Hubo una vez un hombre en busca de un tesoro. Con esa intensión dedicaba cuantiosas horas al estudio de libros antiguos y contemporáneos, resolvía acertijos ocultos entre las calles y tomaba nota de los mensajes que recibía a través de sus sueños, e incluso de los sueños que otros soñaban.
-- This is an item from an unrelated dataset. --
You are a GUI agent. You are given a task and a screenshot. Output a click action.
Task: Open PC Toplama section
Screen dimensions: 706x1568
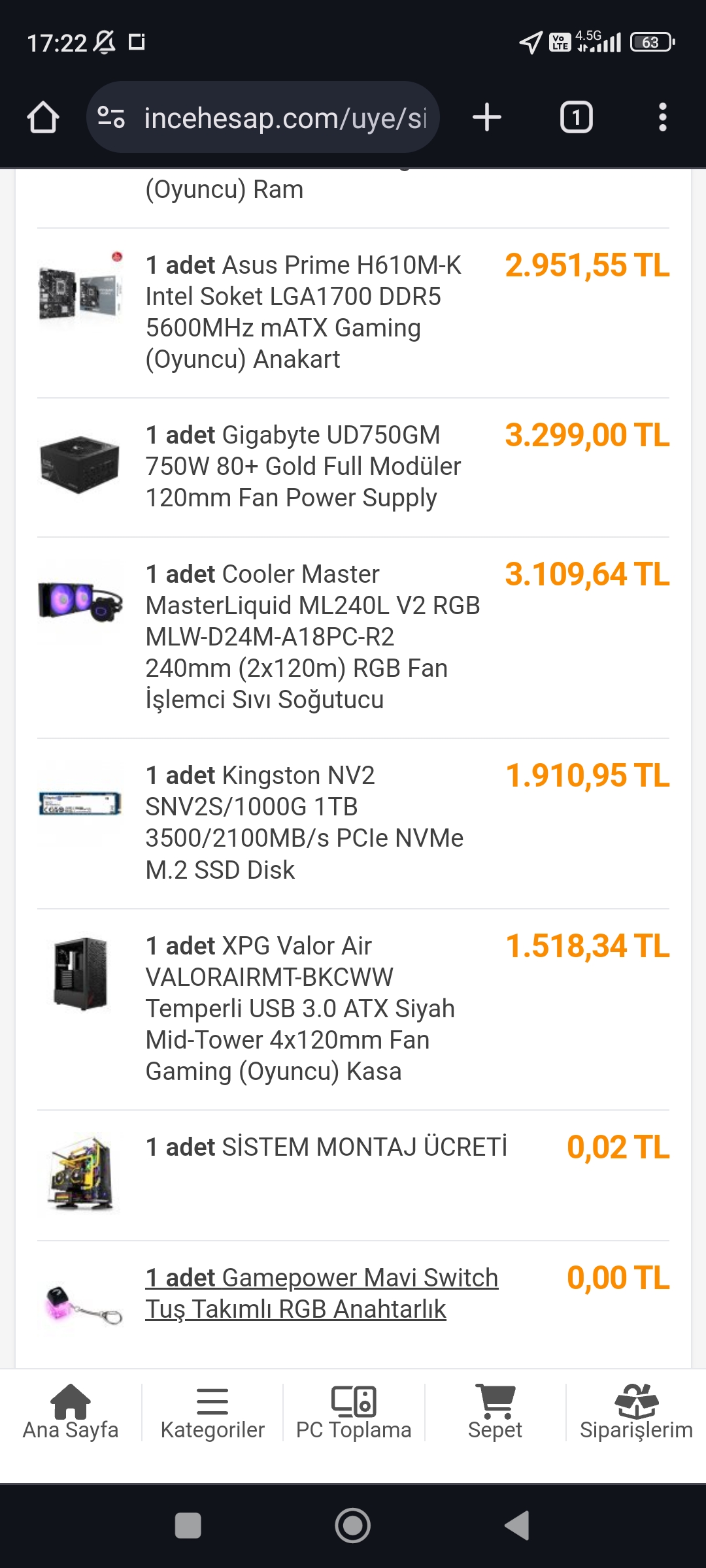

Durante años conversó con muchísimas personas en distintos pueblos, con el fin de rastrear alguna pista entre sus mitos y tradiciones.
Año con año bitácora y mapa crecían en detalles, mientras avanzaba sobre los rincones más alejados de las concentraciones urbanas. A pesar de haber descubierto abundantes riquezas, ninguna se aproximaba a la de sus sueños. Así, comenzó a encanecer y cuando estuvo a punto de resignarse, algo en su corazón le susurró un nuevo indicio y abandonó todo para perseguir una vez más aquella fortuna. Y pasó el tiempo.
Una tarde subió una enorme montaña para asistir al encuentro de los espíritus guerreros que las habitan y hacerles una pregunta. Era ya muy viejo y en el ascenso, poco a poco sus fuerzas se doblegaron. Al alcanzar la cima cayó muerto sin que nadie se diera cuenta y junto a él quedó la bitácora con el mapa dentro. Su cuerpo y sus propiedades fueron cubiertas por la hierba hasta reintegrarse a la tierra. Pero su corazón no se redujo, durante las noches se encendía como una piedra volcánica y generaba tanta luz que parecía una estrella.